* _BRIEF_: Output each record below exactly, and include all of them.

* _DATA SHOWN_:
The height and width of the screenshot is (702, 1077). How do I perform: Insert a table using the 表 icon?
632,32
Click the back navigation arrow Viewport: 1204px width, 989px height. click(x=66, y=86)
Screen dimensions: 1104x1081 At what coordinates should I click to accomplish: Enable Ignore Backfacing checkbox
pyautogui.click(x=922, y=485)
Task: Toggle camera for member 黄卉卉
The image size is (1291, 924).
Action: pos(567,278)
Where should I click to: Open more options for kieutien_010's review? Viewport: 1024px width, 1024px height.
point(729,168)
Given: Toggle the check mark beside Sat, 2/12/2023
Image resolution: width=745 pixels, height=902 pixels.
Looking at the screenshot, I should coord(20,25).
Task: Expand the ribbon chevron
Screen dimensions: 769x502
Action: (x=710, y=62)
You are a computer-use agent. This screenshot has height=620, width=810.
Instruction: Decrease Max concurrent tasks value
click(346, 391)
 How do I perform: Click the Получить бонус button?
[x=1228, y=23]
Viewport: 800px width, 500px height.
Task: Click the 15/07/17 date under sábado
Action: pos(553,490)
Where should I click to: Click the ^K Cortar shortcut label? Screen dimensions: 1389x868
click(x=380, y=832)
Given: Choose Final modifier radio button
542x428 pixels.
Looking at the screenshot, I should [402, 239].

* _RESPONSE TO THE EXERCISE_:
The height and width of the screenshot is (702, 1077). How do I perform: Insert a table using the 表 icon?
632,32
Click the back navigation arrow Viewport: 1204px width, 989px height. click(x=66, y=86)
Screen dimensions: 1104x1081 At what coordinates should I click to accomplish: Enable Ignore Backfacing checkbox
pyautogui.click(x=922, y=485)
Task: Toggle camera for member 黄卉卉
The image size is (1291, 924).
Action: pos(567,278)
Where should I click to: Open more options for kieutien_010's review? Viewport: 1024px width, 1024px height.
point(729,168)
Given: Toggle the check mark beside Sat, 2/12/2023
Image resolution: width=745 pixels, height=902 pixels.
Looking at the screenshot, I should coord(20,25).
Task: Expand the ribbon chevron
Screen dimensions: 769x502
Action: (x=710, y=62)
You are a computer-use agent. This screenshot has height=620, width=810.
Instruction: Decrease Max concurrent tasks value
click(346, 391)
 How do I perform: Click the Получить бонус button?
[x=1228, y=23]
Viewport: 800px width, 500px height.
Task: Click the 15/07/17 date under sábado
Action: pos(553,490)
Where should I click to: Click the ^K Cortar shortcut label? Screen dimensions: 1389x868
click(x=380, y=832)
Given: Choose Final modifier radio button
542x428 pixels.
Looking at the screenshot, I should [402, 239].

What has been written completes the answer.